(Collected data)
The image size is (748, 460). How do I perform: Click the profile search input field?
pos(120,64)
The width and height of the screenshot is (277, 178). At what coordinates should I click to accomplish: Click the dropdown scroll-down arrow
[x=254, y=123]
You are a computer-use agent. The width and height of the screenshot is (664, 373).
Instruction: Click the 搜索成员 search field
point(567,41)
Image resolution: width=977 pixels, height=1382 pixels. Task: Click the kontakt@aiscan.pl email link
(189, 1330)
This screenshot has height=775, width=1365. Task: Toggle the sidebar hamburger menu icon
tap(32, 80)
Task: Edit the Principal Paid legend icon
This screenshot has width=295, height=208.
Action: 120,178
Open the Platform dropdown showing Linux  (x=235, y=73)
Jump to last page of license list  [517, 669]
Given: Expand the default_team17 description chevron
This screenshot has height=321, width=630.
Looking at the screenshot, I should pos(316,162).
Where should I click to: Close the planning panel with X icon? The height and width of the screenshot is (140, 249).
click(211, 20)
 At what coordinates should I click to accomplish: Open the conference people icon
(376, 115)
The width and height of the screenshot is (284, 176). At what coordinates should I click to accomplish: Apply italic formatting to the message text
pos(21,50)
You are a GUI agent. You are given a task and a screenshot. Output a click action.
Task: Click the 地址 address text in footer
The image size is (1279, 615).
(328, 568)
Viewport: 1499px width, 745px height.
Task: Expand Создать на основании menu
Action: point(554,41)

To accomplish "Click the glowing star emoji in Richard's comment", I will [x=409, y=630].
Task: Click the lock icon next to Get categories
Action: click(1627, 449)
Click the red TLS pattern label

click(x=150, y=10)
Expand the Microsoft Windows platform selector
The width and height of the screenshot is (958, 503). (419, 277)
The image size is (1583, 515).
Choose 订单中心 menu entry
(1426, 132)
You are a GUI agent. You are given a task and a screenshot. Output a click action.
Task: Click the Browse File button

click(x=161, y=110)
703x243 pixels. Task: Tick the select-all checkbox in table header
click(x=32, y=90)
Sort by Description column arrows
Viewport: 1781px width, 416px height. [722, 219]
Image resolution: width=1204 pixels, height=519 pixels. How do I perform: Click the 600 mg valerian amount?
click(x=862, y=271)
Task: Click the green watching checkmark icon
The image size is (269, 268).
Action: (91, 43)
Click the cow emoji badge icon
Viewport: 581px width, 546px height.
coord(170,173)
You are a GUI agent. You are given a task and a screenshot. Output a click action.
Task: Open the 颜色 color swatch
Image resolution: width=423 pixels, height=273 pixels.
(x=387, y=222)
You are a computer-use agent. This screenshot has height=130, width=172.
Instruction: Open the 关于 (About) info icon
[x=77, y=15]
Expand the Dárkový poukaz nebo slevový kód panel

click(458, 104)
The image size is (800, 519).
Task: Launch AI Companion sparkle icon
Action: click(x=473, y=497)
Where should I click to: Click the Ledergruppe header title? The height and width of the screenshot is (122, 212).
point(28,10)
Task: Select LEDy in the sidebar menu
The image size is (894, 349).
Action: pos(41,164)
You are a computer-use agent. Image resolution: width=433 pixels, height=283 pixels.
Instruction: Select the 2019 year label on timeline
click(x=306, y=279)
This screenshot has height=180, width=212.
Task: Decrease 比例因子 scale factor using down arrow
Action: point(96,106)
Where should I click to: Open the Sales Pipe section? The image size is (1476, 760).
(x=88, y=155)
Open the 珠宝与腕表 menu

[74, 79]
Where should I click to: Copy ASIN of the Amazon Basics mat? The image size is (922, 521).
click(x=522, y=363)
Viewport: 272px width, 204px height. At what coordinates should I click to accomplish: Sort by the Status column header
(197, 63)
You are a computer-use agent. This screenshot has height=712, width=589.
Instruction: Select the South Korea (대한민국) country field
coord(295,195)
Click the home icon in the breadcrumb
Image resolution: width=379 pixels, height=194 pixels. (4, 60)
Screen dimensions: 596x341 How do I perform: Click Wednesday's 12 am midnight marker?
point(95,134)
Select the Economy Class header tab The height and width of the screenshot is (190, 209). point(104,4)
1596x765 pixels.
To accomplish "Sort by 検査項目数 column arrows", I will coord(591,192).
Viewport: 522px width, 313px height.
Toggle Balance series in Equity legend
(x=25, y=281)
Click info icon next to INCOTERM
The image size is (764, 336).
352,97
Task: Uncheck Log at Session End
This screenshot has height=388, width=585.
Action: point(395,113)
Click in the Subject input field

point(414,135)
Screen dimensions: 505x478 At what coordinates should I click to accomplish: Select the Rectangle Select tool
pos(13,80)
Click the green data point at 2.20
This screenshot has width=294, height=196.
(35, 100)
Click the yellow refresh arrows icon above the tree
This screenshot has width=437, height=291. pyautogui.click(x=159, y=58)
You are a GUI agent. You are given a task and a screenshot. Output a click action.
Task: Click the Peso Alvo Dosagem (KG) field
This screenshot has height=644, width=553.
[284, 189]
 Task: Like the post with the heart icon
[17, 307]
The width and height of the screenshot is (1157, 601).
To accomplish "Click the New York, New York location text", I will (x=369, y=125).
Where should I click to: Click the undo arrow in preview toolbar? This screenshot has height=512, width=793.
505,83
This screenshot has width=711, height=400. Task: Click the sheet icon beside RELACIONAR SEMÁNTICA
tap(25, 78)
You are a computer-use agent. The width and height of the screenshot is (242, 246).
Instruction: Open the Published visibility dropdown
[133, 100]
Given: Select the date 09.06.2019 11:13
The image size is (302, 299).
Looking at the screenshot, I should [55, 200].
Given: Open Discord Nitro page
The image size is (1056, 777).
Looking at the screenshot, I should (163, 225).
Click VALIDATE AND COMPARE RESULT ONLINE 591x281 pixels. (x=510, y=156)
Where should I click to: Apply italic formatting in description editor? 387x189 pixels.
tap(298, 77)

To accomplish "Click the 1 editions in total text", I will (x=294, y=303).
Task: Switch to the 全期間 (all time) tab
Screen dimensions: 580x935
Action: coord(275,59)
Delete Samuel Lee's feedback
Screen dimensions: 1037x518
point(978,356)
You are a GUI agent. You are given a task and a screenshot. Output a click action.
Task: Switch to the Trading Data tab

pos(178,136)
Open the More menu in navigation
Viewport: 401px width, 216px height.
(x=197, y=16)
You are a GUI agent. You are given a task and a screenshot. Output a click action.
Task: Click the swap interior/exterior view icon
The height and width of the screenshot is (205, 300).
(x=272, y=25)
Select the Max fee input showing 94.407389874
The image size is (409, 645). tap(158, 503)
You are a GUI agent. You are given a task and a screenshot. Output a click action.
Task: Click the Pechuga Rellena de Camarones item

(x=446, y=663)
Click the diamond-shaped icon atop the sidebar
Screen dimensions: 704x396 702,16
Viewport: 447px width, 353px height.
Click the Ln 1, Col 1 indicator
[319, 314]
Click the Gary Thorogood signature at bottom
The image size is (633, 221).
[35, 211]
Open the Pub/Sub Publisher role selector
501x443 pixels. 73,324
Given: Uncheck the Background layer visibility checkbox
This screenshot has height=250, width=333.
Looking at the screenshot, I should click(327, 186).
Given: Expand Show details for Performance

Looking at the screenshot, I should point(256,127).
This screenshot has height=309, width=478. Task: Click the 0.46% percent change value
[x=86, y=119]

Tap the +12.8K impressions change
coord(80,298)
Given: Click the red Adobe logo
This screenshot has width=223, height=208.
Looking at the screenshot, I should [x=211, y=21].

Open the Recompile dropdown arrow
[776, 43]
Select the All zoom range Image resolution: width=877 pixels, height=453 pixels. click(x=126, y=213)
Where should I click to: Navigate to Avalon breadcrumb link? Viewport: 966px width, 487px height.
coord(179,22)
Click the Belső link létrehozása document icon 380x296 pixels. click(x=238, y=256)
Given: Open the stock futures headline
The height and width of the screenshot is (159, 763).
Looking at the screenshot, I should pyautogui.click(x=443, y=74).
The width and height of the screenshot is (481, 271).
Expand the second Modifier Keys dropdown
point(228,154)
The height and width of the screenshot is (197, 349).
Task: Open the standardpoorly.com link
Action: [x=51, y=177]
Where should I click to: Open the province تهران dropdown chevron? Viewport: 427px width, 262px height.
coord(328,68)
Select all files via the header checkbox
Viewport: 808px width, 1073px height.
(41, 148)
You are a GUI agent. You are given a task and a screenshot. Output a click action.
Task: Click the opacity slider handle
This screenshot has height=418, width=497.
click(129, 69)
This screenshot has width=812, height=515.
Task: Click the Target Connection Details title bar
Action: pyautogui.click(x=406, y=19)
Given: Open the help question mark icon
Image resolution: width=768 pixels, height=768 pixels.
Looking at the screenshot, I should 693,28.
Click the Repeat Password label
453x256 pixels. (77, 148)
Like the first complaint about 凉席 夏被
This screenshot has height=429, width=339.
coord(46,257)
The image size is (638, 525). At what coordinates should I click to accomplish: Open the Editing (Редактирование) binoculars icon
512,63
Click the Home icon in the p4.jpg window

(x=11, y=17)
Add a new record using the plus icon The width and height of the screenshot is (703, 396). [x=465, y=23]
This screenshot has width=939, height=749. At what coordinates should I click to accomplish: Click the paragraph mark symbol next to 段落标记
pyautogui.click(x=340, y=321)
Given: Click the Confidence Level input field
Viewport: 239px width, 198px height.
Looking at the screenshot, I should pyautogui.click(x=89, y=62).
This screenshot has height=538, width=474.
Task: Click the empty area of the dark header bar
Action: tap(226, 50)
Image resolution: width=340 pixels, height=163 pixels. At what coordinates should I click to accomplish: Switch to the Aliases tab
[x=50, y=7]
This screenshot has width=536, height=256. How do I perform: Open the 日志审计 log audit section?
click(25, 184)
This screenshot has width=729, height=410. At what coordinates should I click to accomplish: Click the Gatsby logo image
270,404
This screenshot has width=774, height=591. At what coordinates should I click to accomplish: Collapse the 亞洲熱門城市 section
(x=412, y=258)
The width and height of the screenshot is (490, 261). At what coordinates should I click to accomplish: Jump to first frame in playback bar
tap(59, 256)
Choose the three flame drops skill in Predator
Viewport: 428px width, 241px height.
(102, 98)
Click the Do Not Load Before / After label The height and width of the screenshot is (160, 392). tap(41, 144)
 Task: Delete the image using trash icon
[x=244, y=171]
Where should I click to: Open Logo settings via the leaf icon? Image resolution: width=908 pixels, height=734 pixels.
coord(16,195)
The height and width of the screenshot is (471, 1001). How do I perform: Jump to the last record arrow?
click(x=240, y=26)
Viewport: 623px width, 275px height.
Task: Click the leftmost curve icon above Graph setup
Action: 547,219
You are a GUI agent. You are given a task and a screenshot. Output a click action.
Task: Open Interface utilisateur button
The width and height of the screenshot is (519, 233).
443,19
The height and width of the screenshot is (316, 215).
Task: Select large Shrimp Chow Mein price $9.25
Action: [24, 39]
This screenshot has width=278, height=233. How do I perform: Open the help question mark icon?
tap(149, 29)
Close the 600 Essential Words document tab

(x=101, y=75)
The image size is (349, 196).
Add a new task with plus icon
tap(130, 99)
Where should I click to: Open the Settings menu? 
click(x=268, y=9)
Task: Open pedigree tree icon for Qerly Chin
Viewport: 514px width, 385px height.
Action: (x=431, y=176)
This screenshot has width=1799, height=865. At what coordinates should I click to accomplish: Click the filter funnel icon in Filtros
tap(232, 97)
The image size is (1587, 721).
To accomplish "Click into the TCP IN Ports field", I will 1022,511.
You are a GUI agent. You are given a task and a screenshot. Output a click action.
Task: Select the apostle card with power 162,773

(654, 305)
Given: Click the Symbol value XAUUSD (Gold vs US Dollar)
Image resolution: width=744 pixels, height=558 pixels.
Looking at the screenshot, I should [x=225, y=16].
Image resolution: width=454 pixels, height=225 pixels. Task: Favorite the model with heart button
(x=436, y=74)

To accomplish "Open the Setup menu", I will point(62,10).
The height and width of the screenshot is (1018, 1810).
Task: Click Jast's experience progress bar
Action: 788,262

* [Action item]:
Word for word, restate the lines of the data above that fall between the line holding "This screenshot has height=775, width=1365." and the line holding "Jump to last", inclusive, and no other lines.

* [Task solution]:
This screenshot has height=775, width=1365. Task: Toggle the sidebar hamburger menu icon
tap(32, 80)
Task: Edit the Principal Paid legend icon
This screenshot has width=295, height=208.
Action: 120,178
Open the Platform dropdown showing Linux  (x=235, y=73)
Jump to last page of license list  [517, 669]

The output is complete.